Extra Cautions Near Plumbing
If you detached any sections of backsplash near plumbing lines or fixtures, check pipes and supply lines for leaks. Turn water supply back on and check under sinks and around appliances. Make any needed repairs before installing replacement backsplash.
Prep for a New Backsplash
Once the old backsplash is removed and wall surface cleaned, you can proceed with installing a fresh, new backsplash. Proper prep is key:
- Inspect wall area for any needed repairs – fill holes, smooth surfaces.
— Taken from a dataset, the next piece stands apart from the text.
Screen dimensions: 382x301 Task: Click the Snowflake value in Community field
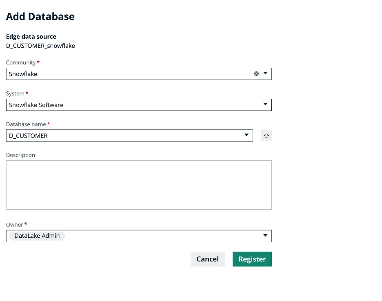pyautogui.click(x=23, y=74)

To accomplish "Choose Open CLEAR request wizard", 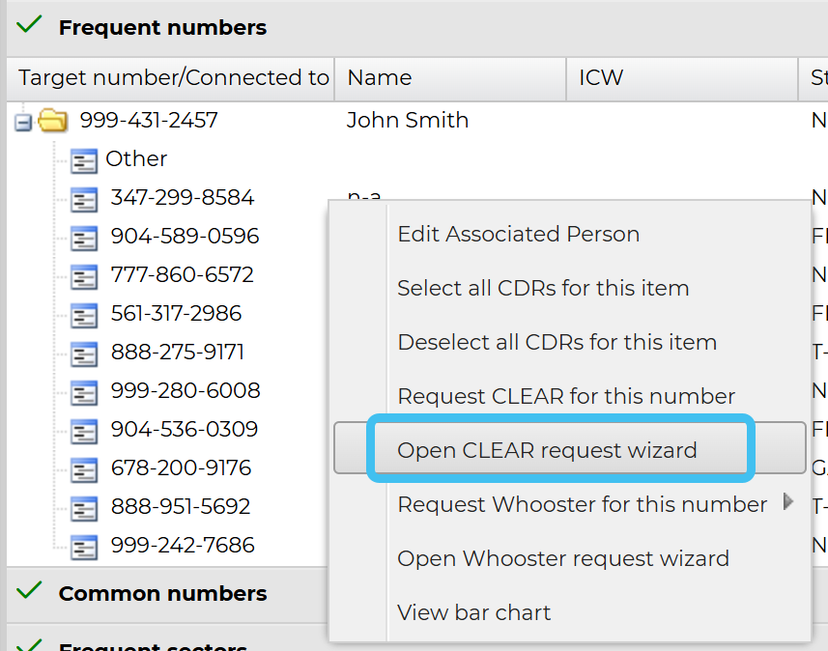I will (547, 450).
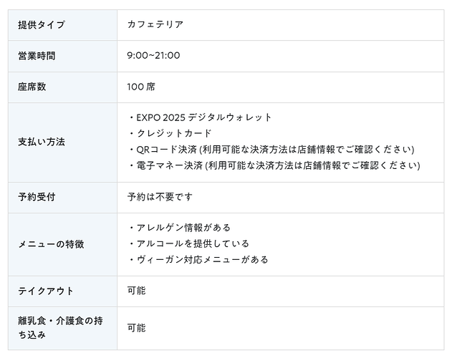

- Give textured or heavily painted walls a coat of skim coating for smooth adhesion.
- Prime the walls with tile adhesive primer before applying new backsplash tiles or panels.
With the wall prepped and primed, you’ll have a clean slate for your new kitchen backsplash!
FAQ about Removing Kitchen Backsplashes
Here are answers to some frequently asked questions about removing an existing kitchen backsplash:
How long does it take to remove a tile backsplash?
Removing an entire tile backsplash will take at least several hours, if not multiple full days, for a DIYer. Working slowly and carefully is recommended.
Can I pry off backsplash tiles without breaking them?
If they are stuck fast, tiles will likely crack and break when pried off the wall. Don’t expect to salvage full tiles. Wear eye protection when prying.
What’s the easiest kitchen backsplash material to remove?
Laminate and acrylic backsplash panels can be taken down most readily. Prying off each panel takes patience but doesn’t require chiseling out grout or mortar.
How do you get rid of old tile mastic?
Scraping down to the bare surface is ideal. For any remaining thick mastic, try softened it with a heat gun and then scraping or sanding smooth.
Can I put up new tile where an old backsplash was removed?
Yes, as long as the wall area is cleaned, smoothed, and primed. Use an adhesive primer made for backsplashes and tile.
What’s better for removing old caulk – heat gun or multi tool?
A heat gun is useful for softening and loosening caulk for removal by hand tools. A multi tool with scraping attachments can then clear it away.
What do I do with the empty wall space once my backsplash is taken down?
Clean the surface thoroughly once free of the old backsplash. When ready to install the new backsplash, apply primer to the blank wall so tile or panels will adhere properly.
Removing an outdated or damaged kitchen backsplash takes time, patience and the right tools. But with proper preparation and safe removal techniques, a DIYer can take on this project and get their wall ready for a fresh, new backsplash. Always work slowly and carefully. Protect yourself and surrounding surfaces from debris. And take extra precautions when working around plumbing fixtures. With the right approach and materials, those dated ceramic tiles or worn laminate sheets can come down and you can create a backsplash you’ll love.